Penjualan Suzuki Carry Terus Meningkat, Dominasi Segmen Pikap

Penjualan Suzuki Carry Terus Meningkat, Dominasi Segmen Pikap New Suzuki Carry Pikap

KabarOto.com - Suzuki Carry Pikap, merupakan kendaraan di segmen komersial yang cukup diminati masyarakat Indonesia. Terutama pelaku bisnis Usaha Mikro Kecil dan Menengah. Selain itu, juga dijadikan kendaraan pengangkut hasil pertanian dan perkebunan.

Mobil ini dinilai cukup tangguh di berbagai medan jalan. Selain itu, kapasitas baknya juga cukup luas, dibanding dengan kompetitornya.

Baca Juga: Mobil Suzuki Buatan Lokal Laris Manis, Carry Pikap Mendominasi

Pada tahun 2019, Suzuki menghadirkan kendaraan ini, menjadi lebih baru, flat deck dan bak lebar (wide deck) dibuat untuk menyesuaikan kebutuhan pasar. Saat itu, penjualan mobil ini cukup laris, hampir di seluruh daerah Indonesia, jalan-jalan raya ada mobil ini. Diminatinya Carry Pikap, membuat kendaraan ini menjadi tulang punggung penjualan Suzuki pada tahun 2019 sampai 2020.

Suzuki Carry Pikap bisa diandalkan di semua kondisi jalan

Sukma Dewi, Assistant to Department Head Salews 4W PT Suzuki Indomobil Sales (SIS) dalam jumpa pers virtual beberapa waktu lalu mengatakan, Suzuki Carry berhasil diterima masyarakat Indonesia. Penjualan tahun 2019 meraih pangsa pasar 56,8%. Sepanjang 2020, wholesales New Carry Pick Up sebesar 57,6% sementara retail sales berkontribusi 57,9% terhadap penjualan nasional Suzuki.

Bahkan dia menjelaskan, saat pandemik Covid-19 tahun 2020, New Carry membantu usaha kecil dan menengah, membuat mobil ini market share penjualan nasional mencapai 60,9% di segmennya.

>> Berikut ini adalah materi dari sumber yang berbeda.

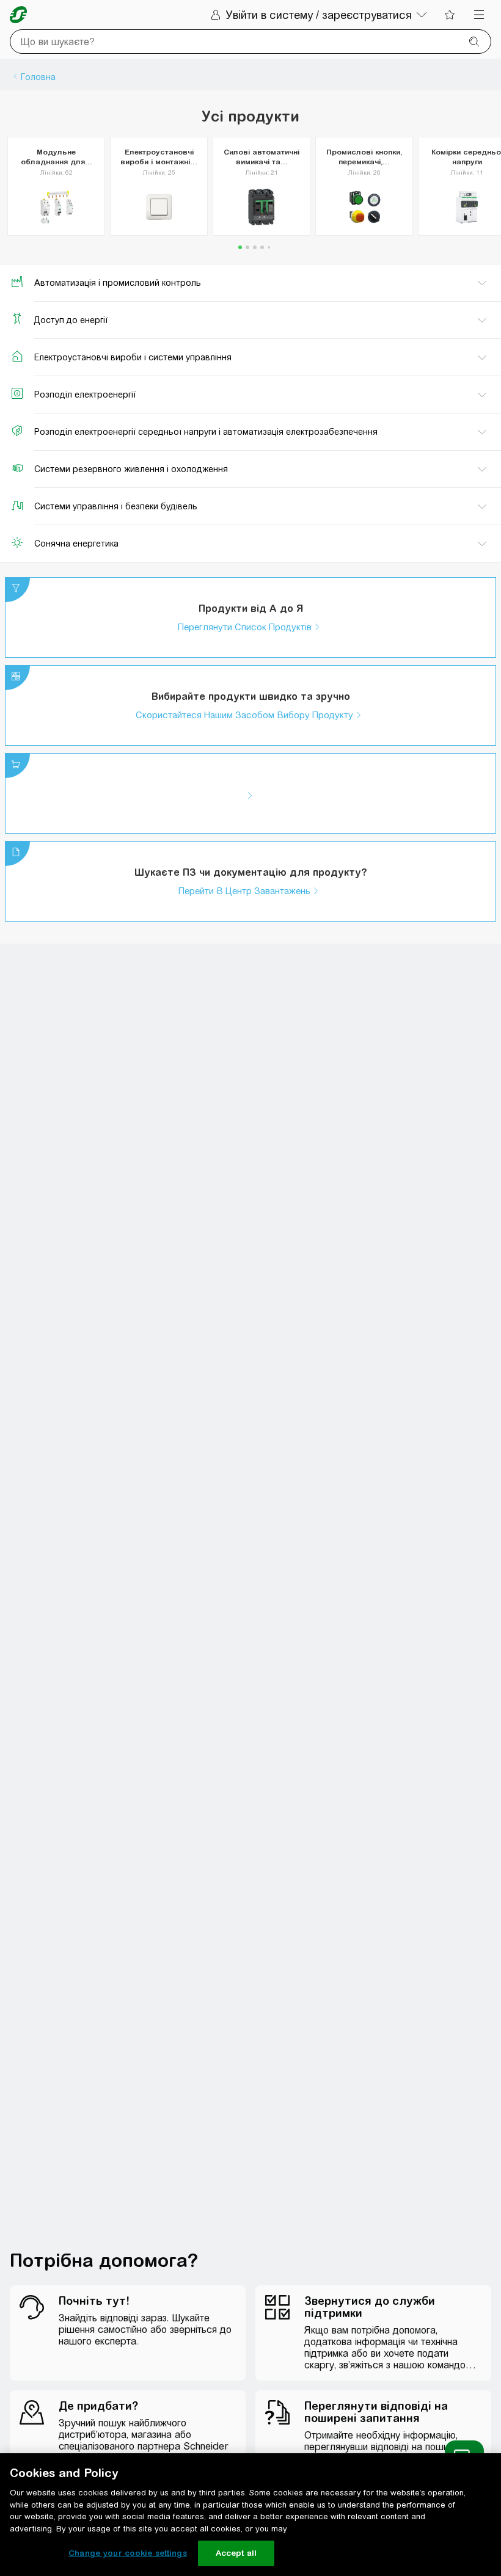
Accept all (236, 2553)
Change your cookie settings (127, 2553)
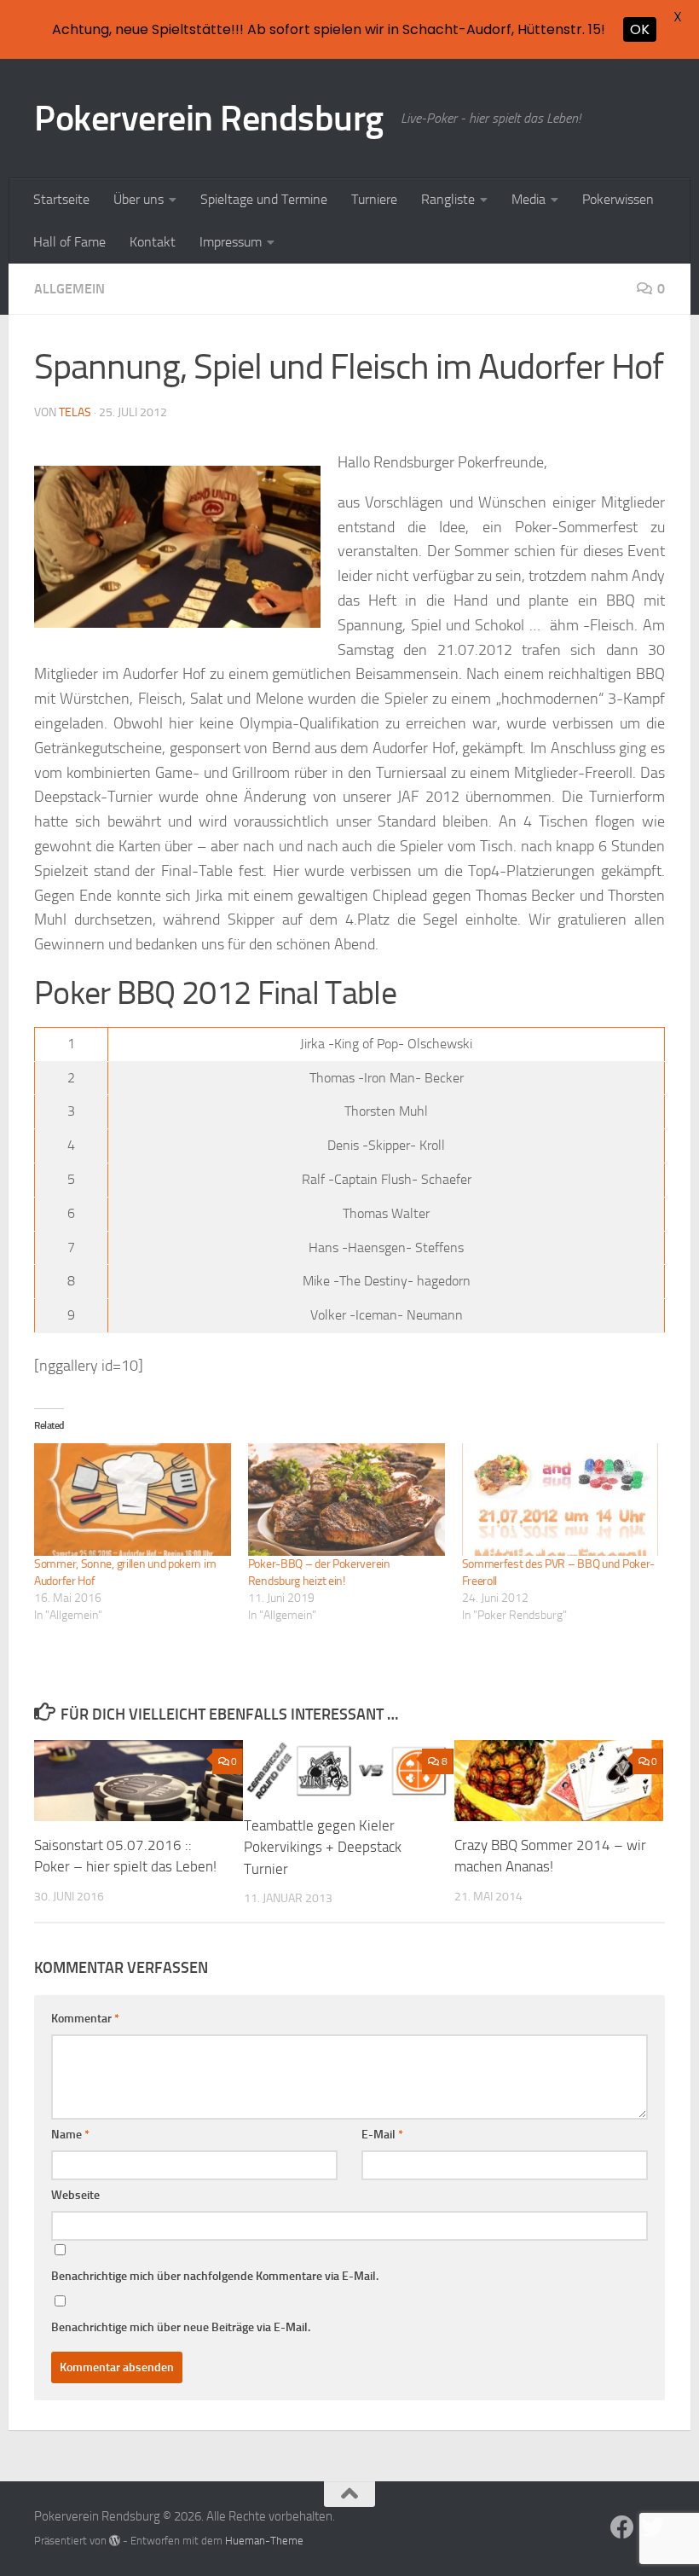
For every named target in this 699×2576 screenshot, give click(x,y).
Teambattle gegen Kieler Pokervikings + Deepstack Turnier (322, 1847)
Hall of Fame (69, 242)
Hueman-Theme (264, 2540)
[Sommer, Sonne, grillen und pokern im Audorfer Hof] (132, 1499)
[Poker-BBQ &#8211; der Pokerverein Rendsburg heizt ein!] (346, 1499)
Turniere (374, 199)
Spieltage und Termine (263, 199)
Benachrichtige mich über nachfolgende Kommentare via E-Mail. (214, 2276)
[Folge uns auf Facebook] (622, 2527)
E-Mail (382, 2134)
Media (528, 199)
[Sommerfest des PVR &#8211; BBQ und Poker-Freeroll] (560, 1499)
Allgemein (69, 289)
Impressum (230, 242)
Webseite (75, 2195)
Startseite (61, 199)
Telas (75, 412)
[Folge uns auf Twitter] (653, 2527)
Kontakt (153, 242)
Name (70, 2134)
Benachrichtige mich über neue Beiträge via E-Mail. (180, 2327)
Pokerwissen (618, 199)
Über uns (138, 199)
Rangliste (448, 199)
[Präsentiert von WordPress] (114, 2540)
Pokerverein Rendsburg (209, 118)
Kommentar (85, 2018)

Hadirnya New Carry Pikap, ditambah blind van juga mini bus, Suzuki yakin market share tahun ini bisa lebih tinggi dari tahun lalu. Hal itu, didukung juga dengan ekspektasi pasar terhadap tren pemulihan ekonomi, cenderung positif. Gaikindo pun meramalkan, penjualan kendaraan roda empat di Indonesia di tahun ini mencapai 750.000 unit.

Suzuki Carry Minibus

"Kami lihat ada peningkatan 4,2% dari 2019 ke 2020, minimal growth sama dengan tahun lalu. Target 65% market share," jelas Dewi. Sementara itu, Hideaki Tokuda Managing Director 4W & Marketing PT SIS mengatakan, Tahun 2021 ini merupakan tantangan bagi pabrikan berlambang huruf S, karena pandemik yang terjadi sejak tahun 2020 belum juga selesai.

Meski dari tahun 2019 sampai 2020 mereka bisa meraih kenaikan market share hingga 12,5%, namun dari sisi volume penjualan belum bisa menyamai ke kondisi sebelum Covid-19. "Secara unit turun besar. Belum bisa menyamai sebelum bencana corona," terangnya.

Baca Juga: Suzuki Perpanjang Program Tukar Tambah Mobil

Dia pun berharap, tahun 2021 pandemi Covid-19 bisa berlalu, kondisi bisa kembali ke normal. "Bisa sampai total market dikembalikan ke sebelum Corona dan kita jaga market share menjadi 13%. Ini tantangan kita di 2021," tegasnya.